"While the financial sector can’t control the economic weather, it can respond to the uncertainty by building flexibility into products"
- Henry Vaughan - Selina Finance
As we reach the end of 2025, many property professionals and investors will be strategising for the year ahead. Weeks of budget uncertainty and new taxes haven’t made this easy and many will be rethinking their plans.
If the last few months have taught the property sector anything, it’s that uncertainty is currently a certainty. Whether it's speculation around the mansion tax, growing landlord taxes and tourist taxes on the horizon, property investors of all stripes will need to be flexible if they’re to continue thriving in 2026.
(In)flexible finance?
Amongst many of the property investors I speak to, there is a reluctance to invest at the moment. This is driven by a sense that locking into financial products with fixed terms and interest rates when faced with an uncertain macroeconomic and fiscal environment feels too risky.
Research from We Buy Any Home indicated that as many as one in five home-movers put plans on hold as they waited for measures within the budget to become clear. At the other end of the market, Investec has also warned that the UK’s property market has become less appealing as an investment in recent months.
The budget is now behind us, which will bring some clarity to property investors and should hopefully lead to some movement in the market. That said, the outlook for the UK economy remains uncertain, and the next move by the Bank of England on the base rate is anyone’s guess.

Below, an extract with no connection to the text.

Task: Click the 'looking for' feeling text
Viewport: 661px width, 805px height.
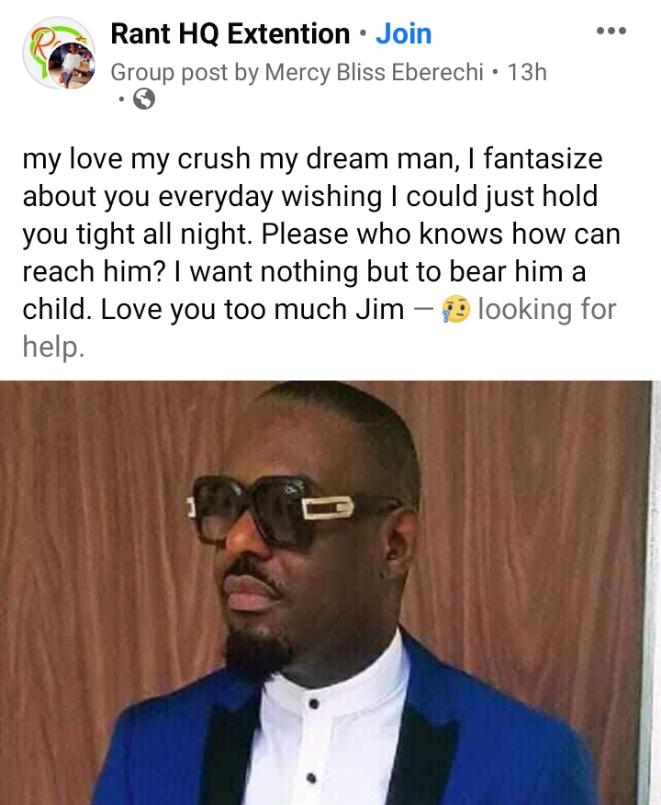Action: click(547, 309)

So, it’s not hard to see why, against this backdrop, investors are cautious about committing to long-term and fixed-rate financial products when funding investments. So, how can financial services businesses respond to this uncertainty and inspire the confidence needed to continue investing in UK property?
An equitable solution
While the financial sector can’t control the economic weather, it can respond to the uncertainty by building flexibility into products. Great flexibility in UK financial services has the potential to help investors manage risks ranging from inflationary spikes to new property and yield taxes. So, what does this look like in practice?
One example of this is home-equity-line-of-credit (HELOC) finance. HELOC has grown to be a substantial market in the US, worth around $422 billion. Thousands of Americans use this credit, secured against existing home equity, to draw down funds as and when they need them and only pay interest on what’s drawn down.

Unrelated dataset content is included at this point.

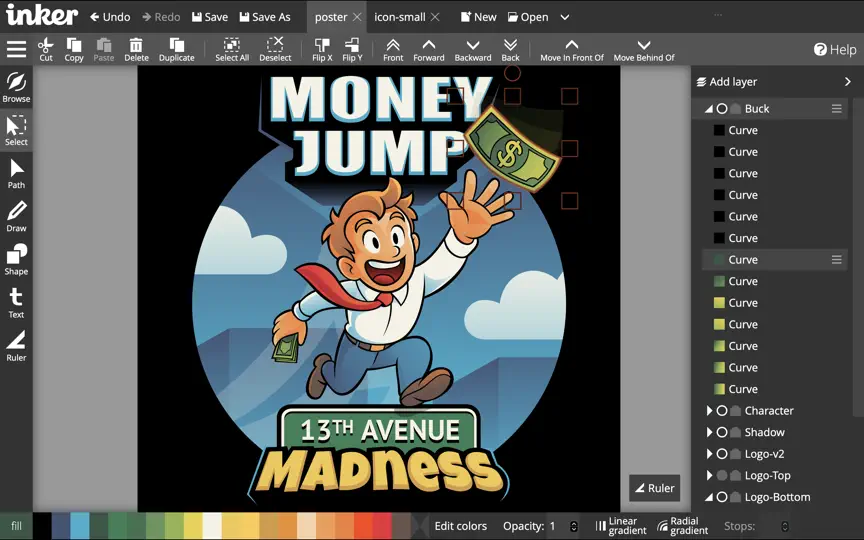Click the Save As button
The image size is (864, 540).
[265, 17]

It’s for this reason that HELOC has become a crucial product when it comes to property development and investment in the US. A flexible line of credit allows developers to pay contractors as and when needed - rather than have a lump sum sat in an account incurring interest payments. It also makes it easier for investors to enter deals as cash buyers, bid at auction and sell properties and repay loans without early repayment charges.
Until now, however, this product has been unavailable in the UK and financial services on this side of the pond have traditionally been rather more conservative. This is now changing, however. Driven by the uncertainty that exists in the economy and the need for flexibility in finances as a way of cushioning some of this uncertainty, HELOC and other equity release products are gaining in popularity in the UK.
Looking ahead
Despite a challenging market, it remains the case that, for everyone from small-scale buy-to-let or holiday let investors, through to large institutional investors, the UK property market remains an attractive proposition capable of generating good returns.

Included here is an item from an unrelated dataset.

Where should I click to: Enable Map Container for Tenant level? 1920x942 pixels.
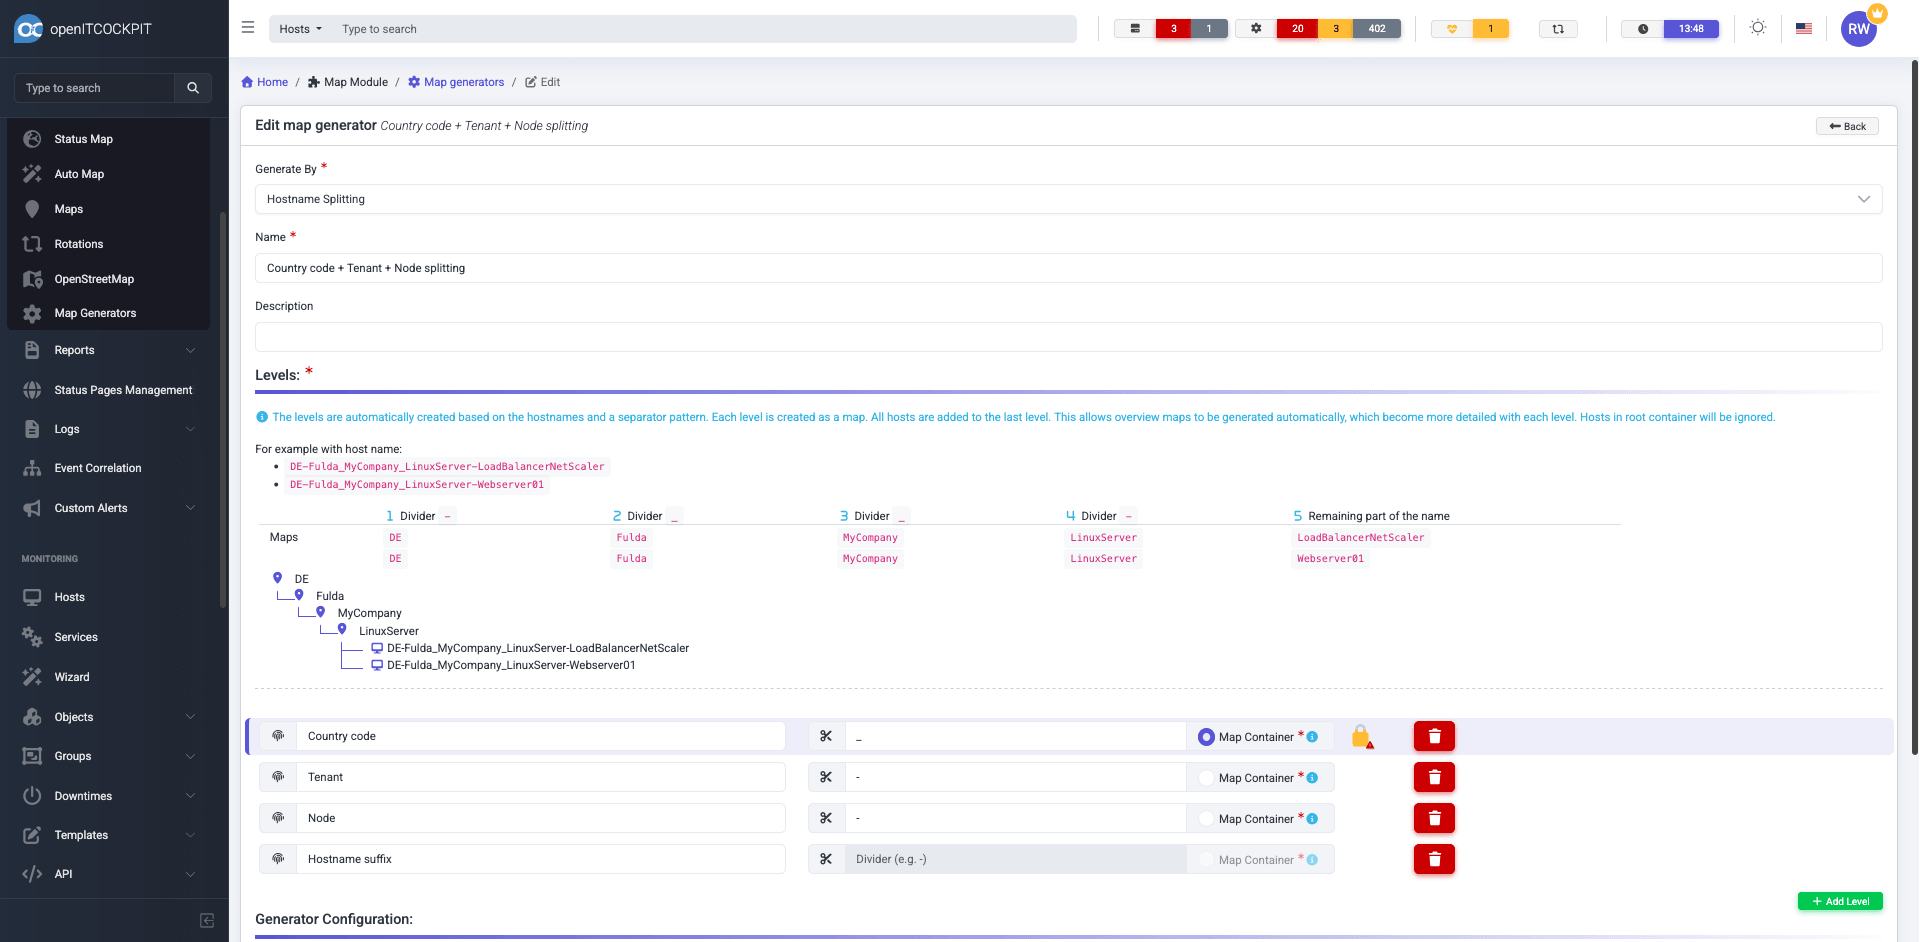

Recent years, however, have challenged margins with energy price inflation, tax, legal and regulatory changes and fluctuating demand all having an impact. As this uncertainty continues to weigh on investors, the opportunity for financial services in the UK is to innovate and deliver products that help investors manage this uncertainty.
The ongoing growth of HELOC and other products is indicative of the demand here and of the resilience that exists in the UK’s property market.
*A HELOC is a second-charge mortgage (also known as a secured loan). Consider how it might affect your ability to secure additional borrowing in the future. Your home may be repossessed if you do not keep up repayments on a mortgage or any other debt secured on it.